= Goal of the exercise =
Work out how many lines in the data include the string "agent"; reply with that number alone.

= Data entries =

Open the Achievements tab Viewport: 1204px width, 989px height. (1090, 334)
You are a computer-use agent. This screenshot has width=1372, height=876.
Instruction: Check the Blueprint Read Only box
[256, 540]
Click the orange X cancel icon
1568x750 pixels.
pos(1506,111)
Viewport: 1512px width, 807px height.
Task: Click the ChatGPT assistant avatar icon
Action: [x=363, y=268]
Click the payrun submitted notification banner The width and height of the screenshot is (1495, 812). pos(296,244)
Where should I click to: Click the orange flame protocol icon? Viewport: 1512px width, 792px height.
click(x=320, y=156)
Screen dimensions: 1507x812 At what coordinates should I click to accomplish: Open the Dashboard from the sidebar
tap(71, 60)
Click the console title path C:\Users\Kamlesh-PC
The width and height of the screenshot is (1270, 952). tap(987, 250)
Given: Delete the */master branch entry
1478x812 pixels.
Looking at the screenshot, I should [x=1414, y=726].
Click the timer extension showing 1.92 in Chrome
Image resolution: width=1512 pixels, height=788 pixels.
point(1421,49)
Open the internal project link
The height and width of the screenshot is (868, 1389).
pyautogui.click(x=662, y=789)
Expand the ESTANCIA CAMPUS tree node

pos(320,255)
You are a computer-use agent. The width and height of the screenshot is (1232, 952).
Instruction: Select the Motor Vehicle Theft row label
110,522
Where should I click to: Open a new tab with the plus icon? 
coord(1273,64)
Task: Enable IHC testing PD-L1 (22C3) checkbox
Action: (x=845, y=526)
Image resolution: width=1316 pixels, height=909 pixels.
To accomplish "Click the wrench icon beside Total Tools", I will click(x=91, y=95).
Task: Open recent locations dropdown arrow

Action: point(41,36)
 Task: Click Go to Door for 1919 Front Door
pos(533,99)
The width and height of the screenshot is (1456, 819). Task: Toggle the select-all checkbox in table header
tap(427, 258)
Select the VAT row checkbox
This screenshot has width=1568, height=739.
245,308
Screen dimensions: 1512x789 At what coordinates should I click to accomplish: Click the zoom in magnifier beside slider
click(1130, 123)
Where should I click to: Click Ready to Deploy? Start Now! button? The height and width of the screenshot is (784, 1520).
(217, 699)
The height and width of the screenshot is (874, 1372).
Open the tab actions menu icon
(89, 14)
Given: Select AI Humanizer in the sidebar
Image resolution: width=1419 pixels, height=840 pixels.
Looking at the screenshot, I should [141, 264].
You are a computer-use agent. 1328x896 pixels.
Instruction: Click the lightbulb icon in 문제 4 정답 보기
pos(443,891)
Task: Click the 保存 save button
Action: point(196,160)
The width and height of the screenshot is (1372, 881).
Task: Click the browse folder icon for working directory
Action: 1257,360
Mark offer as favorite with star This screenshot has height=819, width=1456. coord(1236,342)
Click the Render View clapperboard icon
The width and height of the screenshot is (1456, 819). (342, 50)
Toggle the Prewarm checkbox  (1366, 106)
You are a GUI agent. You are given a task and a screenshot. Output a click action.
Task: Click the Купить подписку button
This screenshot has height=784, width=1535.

= Result =
4